EXERCISE AIM — Reproduce word for word everything from "Part 1: Understanding" down to "process even better." in the piece on the data analytics triangle below.

+++ PASSAGE TO READ +++

The data analytics triangle: Evaluating costs and benefits
On a personal note, I prefer using triangles as a visual aid to guide decision-making. When I initially started with data analysis and descriptive data analytics, I kept coming back to three key decision points. I decided to write these three conditions down as a triangle because it provided me with an effective visual on weighing the costs and benefits as I progressed through the decision of whether to apply the use of data sets for a particular audit step. If all three of the below criteria are met, the benefits likely outweigh the costs, and I can proceed with leveraging data analytics for the task. However, if one side of the triangle is weak (for example, if the data is highly unstructured and costs additional weeks of time to make the data usable for the engagement, and reporting deadlines are at risk), I might forego the benefit of studying the data set for insights.
Part 1: Understanding the business process, risks, and management's use of analytics
This remains a fundamental skill in planning and performing an audit but is also my first stage gate in the cost/benefit triangle. If I do not understand the business process and overall associated risks, but can gather the data, there is still a significant risk that I will be identifying false positives in the audit. Further, as part of routine test of design walkthroughs, we can inquire of management to understand if they are already performing some degree of data analysis/data analytics in managing the day-to-day operations of the business unit. This is a great way to strengthen your relationship with the business unit by collaborating with management on this topic. During the audit, we can also evaluate the strengths of their data analytics model to make the process even better.
Part 2: Identifying "bright-line" rules in the business process
Reflecting on my undergraduate and graduate accounting classes, several accounting textbooks referenced “bright-line” rules from authoritative guidance that shape financial accounting and tax concepts. I use this phrase here as well when we set out on the decision whether to use data or data analysis techniques. The closer that we can get a binary “yes/no” condition for a particular attribute, the easier it will be to identify anomalies in the population. The risk here is the more ambiguity involved, the more time we may spend on studying false positives. If this is weak, I would consider passing on data analytics for this task, especially if you are just starting out with data analytics in your audit workflow. It might be best to avoid that “climbing a mountain” feeling. Financial-based, transactional type of information is a good starting point for a potential data analytic test because there are typically some bright-line rules that are followed before a transaction is recorded in the general ledger.

+++ INFORMATION SUPPLIED +++

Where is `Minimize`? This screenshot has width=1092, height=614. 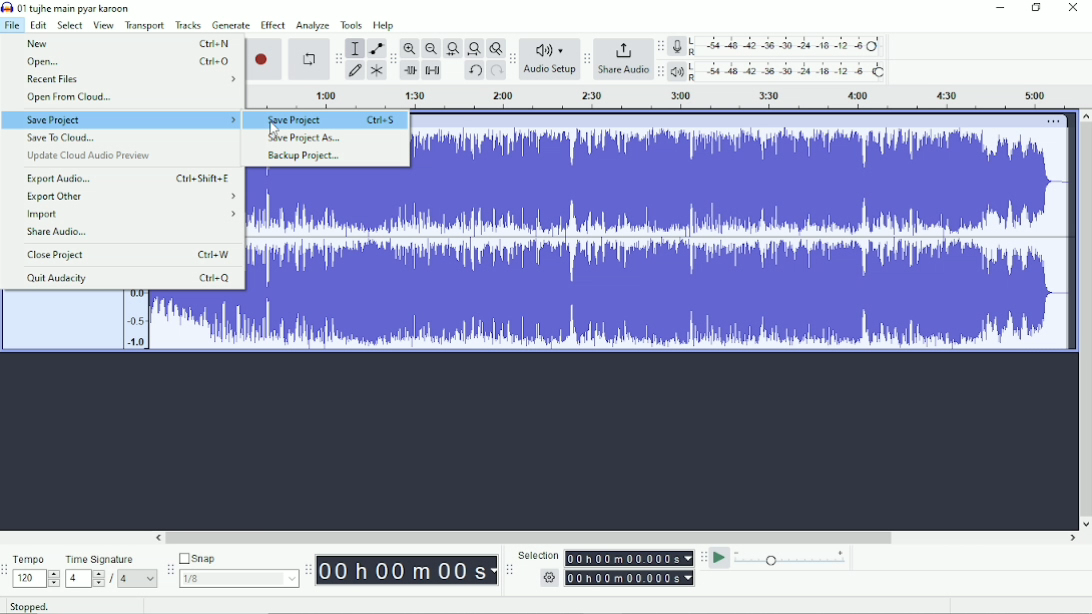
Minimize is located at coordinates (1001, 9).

+++
+++ INFORMATION SUPPLIED +++

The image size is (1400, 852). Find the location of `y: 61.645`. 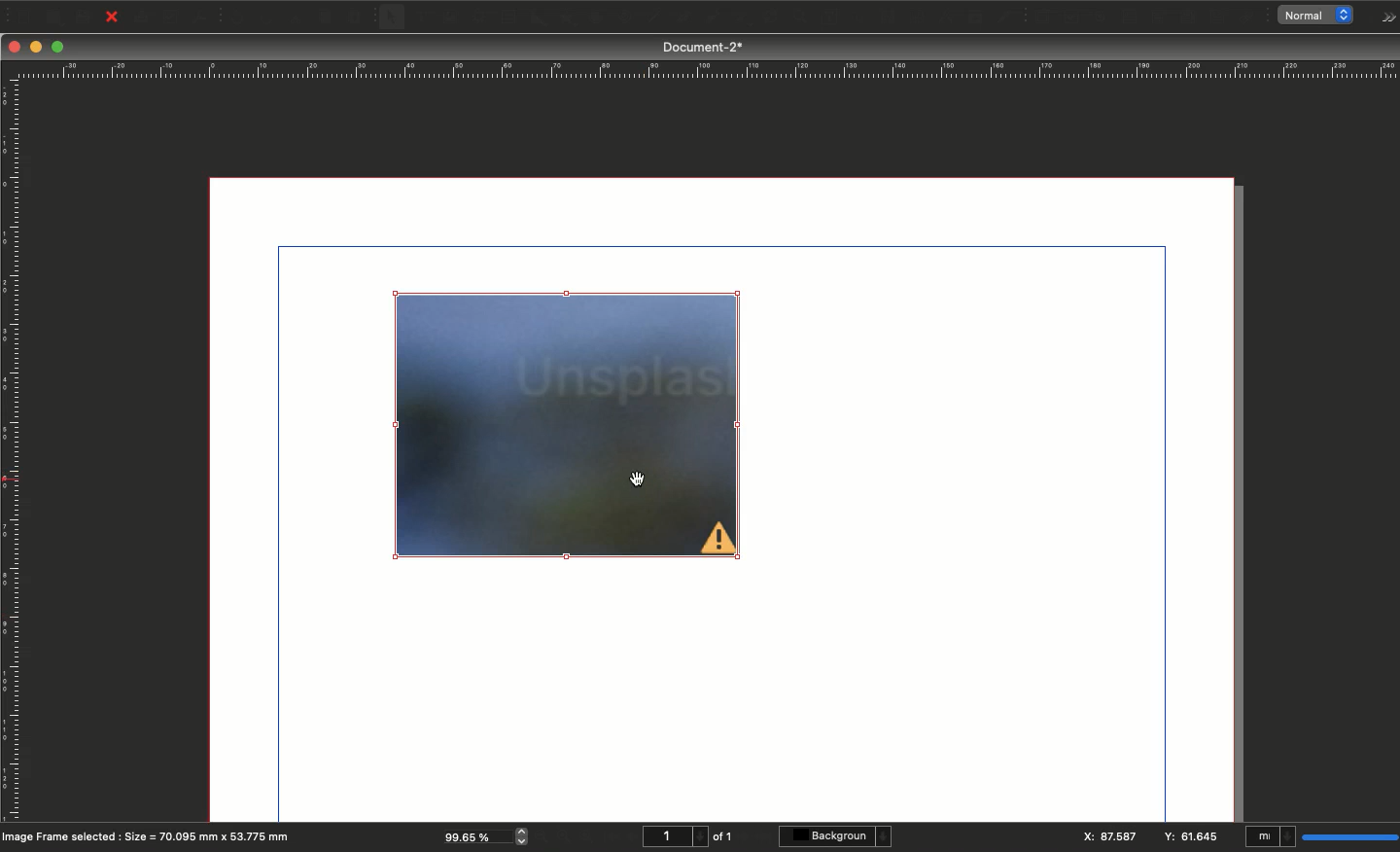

+++

SOLUTION TO THIS PROBLEM —
Part 1: Understanding the business process, risks, and management's use of analytics
This remains a fundamental skill in planning and performing an audit but is also my first stage gate in the cost/benefit triangle. If I do not understand the business process and overall associated risks, but can gather the data, there is still a significant risk that I will be identifying false positives in the audit. Further, as part of routine test of design walkthroughs, we can inquire of management to understand if they are already performing some degree of data analysis/data analytics in managing the day-to-day operations of the business unit. This is a great way to strengthen your relationship with the business unit by collaborating with management on this topic. During the audit, we can also evaluate the strengths of their data analytics model to make the process even better.